Sportspeople are required to be both mentally and physically strong and healthy to compete at the highest level possible. Especially, sports played by individuals, such as golf, tennis and powerlifting, require advance levels of mental strength to cope with the demands and challenges in their respective sporting codes.

There is still a stigma attached to mental health and associated illnesses. In most communities, people are not openly discussing mental health challenges and the interrelated realities. It’s important to have open debates at school level with regards to the topic and sensitise the youth about the importance of engaging on the topic without prejudice and judgement.
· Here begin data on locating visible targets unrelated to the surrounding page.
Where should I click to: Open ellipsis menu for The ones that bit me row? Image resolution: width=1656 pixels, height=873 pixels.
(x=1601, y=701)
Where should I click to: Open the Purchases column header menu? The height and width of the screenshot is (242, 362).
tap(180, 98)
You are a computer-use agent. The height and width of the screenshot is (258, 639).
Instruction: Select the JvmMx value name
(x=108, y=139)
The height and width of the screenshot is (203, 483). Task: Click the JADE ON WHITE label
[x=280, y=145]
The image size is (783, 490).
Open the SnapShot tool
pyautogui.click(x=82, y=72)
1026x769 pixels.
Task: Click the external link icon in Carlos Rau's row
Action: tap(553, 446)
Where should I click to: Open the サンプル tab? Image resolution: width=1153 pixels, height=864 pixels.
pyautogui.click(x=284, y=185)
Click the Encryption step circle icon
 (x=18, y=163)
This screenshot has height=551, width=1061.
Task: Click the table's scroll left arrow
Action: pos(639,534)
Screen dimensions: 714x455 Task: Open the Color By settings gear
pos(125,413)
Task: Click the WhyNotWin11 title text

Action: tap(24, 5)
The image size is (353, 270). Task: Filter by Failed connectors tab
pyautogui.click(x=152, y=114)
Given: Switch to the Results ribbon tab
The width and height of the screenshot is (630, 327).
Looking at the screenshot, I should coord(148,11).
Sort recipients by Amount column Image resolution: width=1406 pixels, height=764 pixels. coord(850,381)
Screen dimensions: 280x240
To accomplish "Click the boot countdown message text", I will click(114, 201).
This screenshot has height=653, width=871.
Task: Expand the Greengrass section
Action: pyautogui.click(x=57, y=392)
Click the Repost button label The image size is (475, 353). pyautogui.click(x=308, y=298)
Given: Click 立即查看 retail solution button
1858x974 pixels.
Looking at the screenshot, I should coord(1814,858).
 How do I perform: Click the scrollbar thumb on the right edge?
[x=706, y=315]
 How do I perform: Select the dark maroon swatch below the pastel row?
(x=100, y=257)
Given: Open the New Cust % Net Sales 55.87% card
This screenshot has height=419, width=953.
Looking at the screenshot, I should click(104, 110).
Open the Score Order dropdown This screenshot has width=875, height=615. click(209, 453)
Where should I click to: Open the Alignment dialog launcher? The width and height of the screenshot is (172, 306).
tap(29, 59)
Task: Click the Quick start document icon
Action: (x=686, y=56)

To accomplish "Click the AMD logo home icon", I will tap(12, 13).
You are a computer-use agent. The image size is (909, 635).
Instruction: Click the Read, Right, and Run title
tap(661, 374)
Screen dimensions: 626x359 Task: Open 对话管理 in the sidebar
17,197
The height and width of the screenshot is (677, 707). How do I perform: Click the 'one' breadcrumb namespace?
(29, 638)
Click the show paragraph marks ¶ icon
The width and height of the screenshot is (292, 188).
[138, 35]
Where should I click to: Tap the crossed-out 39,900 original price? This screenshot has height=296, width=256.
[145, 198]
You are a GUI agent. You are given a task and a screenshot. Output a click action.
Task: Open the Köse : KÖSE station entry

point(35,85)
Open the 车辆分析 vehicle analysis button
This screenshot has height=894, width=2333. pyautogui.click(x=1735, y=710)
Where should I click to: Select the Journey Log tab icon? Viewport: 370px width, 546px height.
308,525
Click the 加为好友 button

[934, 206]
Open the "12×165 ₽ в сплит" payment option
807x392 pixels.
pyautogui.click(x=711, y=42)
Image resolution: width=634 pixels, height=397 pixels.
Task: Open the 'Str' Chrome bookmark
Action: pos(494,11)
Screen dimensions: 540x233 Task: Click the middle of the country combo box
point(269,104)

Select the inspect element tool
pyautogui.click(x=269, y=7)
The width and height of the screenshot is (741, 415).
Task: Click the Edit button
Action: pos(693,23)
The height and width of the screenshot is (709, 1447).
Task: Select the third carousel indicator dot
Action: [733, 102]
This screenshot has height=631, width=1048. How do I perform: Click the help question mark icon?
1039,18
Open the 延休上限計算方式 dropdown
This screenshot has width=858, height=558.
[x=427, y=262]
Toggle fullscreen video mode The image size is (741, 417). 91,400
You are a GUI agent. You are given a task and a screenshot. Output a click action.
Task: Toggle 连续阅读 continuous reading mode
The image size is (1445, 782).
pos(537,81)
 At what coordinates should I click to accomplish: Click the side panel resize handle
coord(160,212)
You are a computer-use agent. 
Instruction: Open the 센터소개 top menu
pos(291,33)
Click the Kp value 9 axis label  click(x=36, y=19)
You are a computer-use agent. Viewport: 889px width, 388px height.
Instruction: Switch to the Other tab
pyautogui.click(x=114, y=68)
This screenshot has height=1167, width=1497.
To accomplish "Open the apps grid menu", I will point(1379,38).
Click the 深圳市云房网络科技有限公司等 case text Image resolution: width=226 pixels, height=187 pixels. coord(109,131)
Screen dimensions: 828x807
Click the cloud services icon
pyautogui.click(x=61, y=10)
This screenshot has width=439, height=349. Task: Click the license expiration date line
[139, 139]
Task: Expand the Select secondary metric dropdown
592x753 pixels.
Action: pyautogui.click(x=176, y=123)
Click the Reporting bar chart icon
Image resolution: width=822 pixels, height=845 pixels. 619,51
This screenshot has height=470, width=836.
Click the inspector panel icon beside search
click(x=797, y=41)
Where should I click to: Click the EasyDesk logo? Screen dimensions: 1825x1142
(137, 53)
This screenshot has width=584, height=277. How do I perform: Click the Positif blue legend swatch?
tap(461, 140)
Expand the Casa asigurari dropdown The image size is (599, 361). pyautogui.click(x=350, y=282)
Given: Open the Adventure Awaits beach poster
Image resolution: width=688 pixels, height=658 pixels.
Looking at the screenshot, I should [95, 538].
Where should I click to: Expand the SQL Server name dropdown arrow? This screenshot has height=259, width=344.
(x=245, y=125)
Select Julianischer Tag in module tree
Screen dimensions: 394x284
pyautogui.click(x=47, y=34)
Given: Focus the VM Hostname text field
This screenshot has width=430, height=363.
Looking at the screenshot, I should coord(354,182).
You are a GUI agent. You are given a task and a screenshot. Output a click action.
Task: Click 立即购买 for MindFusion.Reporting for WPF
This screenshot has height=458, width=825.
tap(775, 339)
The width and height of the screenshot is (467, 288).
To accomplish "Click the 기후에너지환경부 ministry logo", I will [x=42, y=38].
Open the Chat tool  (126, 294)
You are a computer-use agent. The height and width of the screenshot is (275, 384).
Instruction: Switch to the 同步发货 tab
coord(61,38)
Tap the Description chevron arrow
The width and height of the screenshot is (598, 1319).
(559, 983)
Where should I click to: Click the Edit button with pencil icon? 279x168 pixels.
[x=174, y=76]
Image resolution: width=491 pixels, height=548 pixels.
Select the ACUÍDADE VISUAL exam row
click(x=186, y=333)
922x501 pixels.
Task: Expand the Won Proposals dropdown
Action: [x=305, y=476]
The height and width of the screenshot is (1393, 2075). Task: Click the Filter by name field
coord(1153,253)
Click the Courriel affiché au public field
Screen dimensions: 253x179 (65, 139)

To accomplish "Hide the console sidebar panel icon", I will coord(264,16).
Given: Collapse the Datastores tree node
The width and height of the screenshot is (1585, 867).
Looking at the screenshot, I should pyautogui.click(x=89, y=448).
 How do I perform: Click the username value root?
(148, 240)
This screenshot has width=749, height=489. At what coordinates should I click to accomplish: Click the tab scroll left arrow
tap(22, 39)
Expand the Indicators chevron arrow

Unfortunately, the awareness, priorities and focus on mental health in communities are not at the required and attention levels to support the risk associated. Underdeveloped and impoverished communities are the ones mostly affected, but not properly serviced with psychology practitioners.

As a society, there needs to be a complete paradigm shift towards mental health conditions and how it is managed, positioned and approached.


  • Stigma attached to mental health

  • Mental Health is approached as unspoken taboo

  • Lack of skilled and available psychology practitioners at public health facilities

  • Low levels of Awareness regarding treatment and risks

  • Mental Health does not receive the same support, funding and attention compared to other diseases

The game of golf demands mental strength and capability to be competitive and to master the sport. One bad round of golf can hamper the rest of a player’s game for the remaining games. This highlights the importance of mental strength to be able to recover from the setback and regain composure to end the game with an improvement on the disastrous round.

The Covid-19 period feels like a bad round of golf, which has lasted for three months, with a glimmer of hope for change.

Most of the professional sports people articulated how difficult it has been to stay motivated, engaged and focused during this time. More specifically, because their lack of exercise on a sporting field and related terrain. It required additional mental strength to keep going in the absence of management, team members and the fans to cheer them on.

Let’s remove the stigma attached to mental health related illnesses.